Mean-variance optimisation selects a portfolio. A long-horizon institution, however, needs to select a policy.
That policy may include:
- a strategic risk target,
- a reference portfolio,
- rebalancing rules,
- liquidity reserves,
- spending or contribution policies,
- private-market pacing,
- hedge ratios,
- and responses to changing funded status or market conditions.
These decisions interact over time and cannot be reduced to a single portfolio allocation determined at a single point in time.
A multi-period framework, therefore, poses a different question:
What sequence of portfolio decisions is most likely to fulfil the institution’s mandate across a variety of future states?
This is much closer to the actual challenge institutions face.
Mean-Variance Still Has a Role
None of this means mean-variance optimisation should be discarded.
It remains useful as:
- a diagnostic tool,
- a way to identify obvious inefficiencies,
- a local approximation,
- a method for comparing candidate portfolios,
The mistake is not using mean-variance optimisation. The mistake is treating it as the complete solution.

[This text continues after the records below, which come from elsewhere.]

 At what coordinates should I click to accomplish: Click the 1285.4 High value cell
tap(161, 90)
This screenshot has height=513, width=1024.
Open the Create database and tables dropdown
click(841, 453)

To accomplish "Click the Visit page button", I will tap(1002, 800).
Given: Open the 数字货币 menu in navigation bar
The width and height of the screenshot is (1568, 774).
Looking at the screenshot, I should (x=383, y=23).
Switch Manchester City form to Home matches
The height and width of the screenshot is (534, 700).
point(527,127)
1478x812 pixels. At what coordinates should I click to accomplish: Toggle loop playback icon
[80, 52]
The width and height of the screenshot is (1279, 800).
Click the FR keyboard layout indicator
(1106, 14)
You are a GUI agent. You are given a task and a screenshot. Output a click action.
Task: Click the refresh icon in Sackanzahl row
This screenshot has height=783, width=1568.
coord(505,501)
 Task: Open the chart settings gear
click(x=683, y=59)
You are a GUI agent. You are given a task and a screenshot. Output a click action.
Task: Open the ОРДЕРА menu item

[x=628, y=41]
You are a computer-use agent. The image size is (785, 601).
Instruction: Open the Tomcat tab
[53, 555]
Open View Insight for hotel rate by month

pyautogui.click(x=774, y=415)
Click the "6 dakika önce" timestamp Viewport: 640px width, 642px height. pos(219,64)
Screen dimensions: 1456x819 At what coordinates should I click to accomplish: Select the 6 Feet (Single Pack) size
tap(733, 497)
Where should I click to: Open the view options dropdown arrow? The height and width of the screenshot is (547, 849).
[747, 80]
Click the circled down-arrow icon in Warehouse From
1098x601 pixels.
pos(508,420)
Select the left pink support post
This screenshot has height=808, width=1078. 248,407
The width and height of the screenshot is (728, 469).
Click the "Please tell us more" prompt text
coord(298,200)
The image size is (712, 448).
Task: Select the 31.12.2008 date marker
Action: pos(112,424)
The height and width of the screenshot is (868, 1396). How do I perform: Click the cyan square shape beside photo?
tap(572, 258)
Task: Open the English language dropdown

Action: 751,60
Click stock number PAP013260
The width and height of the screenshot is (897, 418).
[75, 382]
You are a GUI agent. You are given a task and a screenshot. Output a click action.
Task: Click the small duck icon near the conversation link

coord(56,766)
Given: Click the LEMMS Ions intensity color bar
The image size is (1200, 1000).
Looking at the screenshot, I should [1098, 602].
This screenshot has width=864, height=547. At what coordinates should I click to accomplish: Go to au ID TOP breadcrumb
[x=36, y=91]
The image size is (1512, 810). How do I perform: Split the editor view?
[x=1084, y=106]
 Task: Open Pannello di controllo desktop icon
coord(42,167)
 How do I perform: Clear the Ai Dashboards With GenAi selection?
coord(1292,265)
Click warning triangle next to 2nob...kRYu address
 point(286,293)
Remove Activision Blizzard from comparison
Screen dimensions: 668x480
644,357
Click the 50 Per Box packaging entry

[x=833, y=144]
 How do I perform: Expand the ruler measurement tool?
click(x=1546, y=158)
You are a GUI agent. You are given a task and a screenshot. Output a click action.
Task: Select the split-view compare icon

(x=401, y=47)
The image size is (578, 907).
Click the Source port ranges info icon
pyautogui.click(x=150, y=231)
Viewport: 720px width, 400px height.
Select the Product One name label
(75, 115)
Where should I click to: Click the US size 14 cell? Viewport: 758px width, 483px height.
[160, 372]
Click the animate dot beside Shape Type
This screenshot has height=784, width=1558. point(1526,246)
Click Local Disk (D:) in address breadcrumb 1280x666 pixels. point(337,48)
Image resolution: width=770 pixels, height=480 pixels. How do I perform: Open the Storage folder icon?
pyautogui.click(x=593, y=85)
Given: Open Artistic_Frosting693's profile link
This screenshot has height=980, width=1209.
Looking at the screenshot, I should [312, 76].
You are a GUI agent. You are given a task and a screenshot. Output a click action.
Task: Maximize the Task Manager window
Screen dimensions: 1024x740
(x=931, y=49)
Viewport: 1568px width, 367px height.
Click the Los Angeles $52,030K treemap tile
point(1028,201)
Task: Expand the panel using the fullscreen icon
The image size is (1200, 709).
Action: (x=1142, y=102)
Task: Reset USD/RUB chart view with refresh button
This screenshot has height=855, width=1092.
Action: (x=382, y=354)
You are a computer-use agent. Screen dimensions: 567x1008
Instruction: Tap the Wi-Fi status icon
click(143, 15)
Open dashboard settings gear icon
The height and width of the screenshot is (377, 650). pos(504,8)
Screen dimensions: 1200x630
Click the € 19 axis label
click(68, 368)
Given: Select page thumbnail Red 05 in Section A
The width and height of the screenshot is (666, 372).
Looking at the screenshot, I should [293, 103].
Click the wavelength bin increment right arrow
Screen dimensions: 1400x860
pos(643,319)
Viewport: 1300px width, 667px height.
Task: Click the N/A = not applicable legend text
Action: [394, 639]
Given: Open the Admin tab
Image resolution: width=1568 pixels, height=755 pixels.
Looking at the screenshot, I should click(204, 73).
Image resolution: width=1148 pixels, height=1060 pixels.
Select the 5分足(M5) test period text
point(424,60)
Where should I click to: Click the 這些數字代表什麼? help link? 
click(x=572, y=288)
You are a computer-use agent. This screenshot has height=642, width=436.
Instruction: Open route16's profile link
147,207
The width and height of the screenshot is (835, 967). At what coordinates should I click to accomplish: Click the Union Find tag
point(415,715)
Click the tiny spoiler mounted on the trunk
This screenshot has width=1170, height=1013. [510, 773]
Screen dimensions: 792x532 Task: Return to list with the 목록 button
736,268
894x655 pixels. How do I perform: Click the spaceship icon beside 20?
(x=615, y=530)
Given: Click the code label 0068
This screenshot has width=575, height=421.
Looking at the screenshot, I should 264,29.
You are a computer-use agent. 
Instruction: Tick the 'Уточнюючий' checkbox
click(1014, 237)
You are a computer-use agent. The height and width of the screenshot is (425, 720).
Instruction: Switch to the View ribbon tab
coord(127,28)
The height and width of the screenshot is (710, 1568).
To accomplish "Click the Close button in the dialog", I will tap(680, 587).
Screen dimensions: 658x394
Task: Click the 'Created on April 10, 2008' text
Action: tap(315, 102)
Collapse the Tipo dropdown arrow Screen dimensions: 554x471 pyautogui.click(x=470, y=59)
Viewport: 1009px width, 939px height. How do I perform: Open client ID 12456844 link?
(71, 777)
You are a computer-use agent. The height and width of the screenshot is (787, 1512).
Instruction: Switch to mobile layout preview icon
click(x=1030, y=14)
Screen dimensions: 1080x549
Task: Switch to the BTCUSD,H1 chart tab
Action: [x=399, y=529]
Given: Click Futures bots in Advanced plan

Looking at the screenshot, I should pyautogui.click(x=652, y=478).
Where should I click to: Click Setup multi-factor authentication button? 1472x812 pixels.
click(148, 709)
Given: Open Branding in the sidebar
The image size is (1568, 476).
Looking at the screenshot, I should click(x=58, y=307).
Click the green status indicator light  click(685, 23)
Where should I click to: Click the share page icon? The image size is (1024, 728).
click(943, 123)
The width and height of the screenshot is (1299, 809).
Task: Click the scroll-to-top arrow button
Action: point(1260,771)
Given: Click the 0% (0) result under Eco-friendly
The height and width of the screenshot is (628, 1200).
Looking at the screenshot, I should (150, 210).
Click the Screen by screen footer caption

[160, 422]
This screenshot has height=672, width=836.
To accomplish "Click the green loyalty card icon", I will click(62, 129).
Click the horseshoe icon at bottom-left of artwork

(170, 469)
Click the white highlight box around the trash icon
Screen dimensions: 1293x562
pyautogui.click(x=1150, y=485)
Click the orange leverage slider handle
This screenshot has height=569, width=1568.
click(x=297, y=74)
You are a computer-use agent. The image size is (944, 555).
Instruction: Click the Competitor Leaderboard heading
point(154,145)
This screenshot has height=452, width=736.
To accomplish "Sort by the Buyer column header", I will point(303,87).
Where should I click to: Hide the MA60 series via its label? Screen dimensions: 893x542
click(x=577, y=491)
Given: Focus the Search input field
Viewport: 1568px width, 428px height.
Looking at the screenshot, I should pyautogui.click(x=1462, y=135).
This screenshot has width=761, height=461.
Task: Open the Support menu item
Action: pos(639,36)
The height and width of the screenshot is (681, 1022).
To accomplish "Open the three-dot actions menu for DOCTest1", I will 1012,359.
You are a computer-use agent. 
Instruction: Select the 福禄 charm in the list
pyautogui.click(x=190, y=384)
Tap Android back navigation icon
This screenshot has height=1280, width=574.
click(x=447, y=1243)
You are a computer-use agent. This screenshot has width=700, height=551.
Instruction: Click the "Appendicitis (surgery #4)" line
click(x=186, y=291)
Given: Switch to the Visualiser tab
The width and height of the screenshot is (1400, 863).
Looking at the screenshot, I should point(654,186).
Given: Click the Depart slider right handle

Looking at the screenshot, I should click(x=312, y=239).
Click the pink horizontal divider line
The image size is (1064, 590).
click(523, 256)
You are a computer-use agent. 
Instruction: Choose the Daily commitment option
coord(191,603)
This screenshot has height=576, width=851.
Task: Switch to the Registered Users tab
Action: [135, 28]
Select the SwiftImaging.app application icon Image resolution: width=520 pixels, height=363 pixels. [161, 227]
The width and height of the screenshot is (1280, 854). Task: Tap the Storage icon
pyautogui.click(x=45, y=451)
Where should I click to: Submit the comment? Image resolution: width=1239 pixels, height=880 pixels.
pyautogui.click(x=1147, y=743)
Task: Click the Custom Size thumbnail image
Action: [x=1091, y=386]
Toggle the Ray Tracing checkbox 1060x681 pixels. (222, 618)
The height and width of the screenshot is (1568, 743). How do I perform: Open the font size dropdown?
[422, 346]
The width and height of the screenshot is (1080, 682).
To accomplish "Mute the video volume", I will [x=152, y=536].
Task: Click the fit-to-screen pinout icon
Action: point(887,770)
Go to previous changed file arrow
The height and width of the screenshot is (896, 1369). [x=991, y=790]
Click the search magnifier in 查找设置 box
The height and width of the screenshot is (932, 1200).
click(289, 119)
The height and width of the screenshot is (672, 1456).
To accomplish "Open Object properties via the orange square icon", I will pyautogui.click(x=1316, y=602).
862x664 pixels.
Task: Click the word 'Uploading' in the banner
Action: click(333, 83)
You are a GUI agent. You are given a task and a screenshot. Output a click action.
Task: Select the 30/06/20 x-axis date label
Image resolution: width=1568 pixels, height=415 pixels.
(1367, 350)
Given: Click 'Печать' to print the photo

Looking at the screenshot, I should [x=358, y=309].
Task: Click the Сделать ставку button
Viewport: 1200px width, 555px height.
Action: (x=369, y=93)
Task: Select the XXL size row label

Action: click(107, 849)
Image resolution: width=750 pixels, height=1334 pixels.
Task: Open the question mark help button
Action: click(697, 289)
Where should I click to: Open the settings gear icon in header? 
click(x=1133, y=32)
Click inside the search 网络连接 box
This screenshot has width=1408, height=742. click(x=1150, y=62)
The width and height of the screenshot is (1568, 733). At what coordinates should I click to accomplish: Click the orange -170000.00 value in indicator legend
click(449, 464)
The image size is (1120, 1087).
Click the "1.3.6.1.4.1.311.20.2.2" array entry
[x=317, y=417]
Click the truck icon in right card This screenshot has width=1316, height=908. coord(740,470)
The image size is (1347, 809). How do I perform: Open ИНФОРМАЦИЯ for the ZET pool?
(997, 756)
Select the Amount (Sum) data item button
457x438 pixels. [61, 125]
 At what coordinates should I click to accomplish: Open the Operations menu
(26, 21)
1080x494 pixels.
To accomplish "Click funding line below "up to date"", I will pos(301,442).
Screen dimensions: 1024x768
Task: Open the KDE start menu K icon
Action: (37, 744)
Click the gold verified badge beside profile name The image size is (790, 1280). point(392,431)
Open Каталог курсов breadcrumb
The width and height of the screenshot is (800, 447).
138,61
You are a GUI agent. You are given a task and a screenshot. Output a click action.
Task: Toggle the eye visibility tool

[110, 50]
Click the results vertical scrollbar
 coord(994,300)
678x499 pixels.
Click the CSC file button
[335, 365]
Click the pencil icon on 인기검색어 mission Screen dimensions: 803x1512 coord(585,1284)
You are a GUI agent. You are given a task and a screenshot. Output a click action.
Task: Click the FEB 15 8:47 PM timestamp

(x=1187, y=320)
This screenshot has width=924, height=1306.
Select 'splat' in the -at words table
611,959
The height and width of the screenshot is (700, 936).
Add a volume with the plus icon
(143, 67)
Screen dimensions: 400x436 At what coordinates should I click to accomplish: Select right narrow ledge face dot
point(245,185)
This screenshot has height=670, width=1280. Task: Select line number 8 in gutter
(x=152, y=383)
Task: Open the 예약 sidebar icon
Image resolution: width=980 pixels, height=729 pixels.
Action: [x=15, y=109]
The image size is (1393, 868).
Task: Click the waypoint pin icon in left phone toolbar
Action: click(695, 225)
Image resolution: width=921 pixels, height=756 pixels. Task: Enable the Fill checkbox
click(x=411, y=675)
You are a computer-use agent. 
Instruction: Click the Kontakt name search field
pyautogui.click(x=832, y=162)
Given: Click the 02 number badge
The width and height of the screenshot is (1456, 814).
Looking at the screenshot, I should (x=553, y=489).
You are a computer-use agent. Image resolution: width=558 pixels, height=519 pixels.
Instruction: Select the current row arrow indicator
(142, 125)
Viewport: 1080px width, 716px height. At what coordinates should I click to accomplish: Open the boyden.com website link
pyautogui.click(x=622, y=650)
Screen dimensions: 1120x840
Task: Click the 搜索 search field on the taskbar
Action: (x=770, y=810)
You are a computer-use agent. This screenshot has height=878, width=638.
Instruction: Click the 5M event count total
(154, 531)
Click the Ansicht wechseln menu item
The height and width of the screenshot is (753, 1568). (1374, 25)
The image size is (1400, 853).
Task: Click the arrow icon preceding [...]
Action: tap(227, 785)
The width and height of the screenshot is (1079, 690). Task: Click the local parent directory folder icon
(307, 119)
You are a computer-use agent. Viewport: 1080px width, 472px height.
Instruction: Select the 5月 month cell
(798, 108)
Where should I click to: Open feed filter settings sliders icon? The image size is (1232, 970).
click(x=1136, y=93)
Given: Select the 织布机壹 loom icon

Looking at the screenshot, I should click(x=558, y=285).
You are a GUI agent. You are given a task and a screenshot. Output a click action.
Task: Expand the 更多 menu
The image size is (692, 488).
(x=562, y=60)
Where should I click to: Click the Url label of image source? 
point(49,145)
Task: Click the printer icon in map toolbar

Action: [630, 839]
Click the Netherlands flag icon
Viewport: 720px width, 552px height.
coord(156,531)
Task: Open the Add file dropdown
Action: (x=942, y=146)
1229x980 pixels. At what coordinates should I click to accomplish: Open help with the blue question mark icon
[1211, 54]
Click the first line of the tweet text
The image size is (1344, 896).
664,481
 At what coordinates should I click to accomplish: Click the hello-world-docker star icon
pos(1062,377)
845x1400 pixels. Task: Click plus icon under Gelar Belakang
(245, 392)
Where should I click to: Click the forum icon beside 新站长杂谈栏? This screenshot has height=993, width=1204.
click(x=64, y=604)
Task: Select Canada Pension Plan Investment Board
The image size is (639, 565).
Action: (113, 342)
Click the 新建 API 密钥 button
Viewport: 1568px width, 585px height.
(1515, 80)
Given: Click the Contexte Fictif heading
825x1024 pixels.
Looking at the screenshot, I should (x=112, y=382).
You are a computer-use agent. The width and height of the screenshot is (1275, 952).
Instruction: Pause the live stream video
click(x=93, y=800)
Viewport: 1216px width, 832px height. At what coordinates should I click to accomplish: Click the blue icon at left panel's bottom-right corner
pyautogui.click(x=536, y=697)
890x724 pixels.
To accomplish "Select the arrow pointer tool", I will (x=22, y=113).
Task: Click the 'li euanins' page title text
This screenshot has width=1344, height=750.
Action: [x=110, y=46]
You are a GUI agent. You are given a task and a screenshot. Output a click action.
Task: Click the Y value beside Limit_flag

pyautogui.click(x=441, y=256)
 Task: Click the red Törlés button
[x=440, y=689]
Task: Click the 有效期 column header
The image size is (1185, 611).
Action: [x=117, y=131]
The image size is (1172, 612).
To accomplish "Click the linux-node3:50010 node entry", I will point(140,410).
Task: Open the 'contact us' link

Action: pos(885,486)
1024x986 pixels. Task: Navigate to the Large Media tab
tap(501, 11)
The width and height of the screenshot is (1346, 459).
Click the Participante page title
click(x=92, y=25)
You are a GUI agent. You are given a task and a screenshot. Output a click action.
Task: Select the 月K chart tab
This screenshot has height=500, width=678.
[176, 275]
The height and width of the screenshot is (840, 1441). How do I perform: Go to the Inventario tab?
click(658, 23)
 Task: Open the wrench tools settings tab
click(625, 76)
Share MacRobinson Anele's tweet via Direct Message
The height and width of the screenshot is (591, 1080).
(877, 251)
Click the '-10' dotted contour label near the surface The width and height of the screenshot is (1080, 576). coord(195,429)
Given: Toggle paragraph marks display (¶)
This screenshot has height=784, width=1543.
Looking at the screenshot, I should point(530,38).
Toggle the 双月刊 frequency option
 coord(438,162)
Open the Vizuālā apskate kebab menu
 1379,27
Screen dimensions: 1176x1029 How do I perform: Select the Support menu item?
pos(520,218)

For long-horizon investors, portfolio optimisation cannot be separated from future decisions, cash flows, liabilities, liquidity, and governance. The investment problem remains dynamic, even if the model does not reflect this.
A pension fund is not maximising one-period terminal wealth. An endowment is not investing for a single date. A foundation is not indifferent to the path between today and the final horizon.
They are managing a series of obligations and decisions over time. This requires more than simply identifying an efficient frontier. It requires a multi-period decision framework tailored to the institution’s mandate.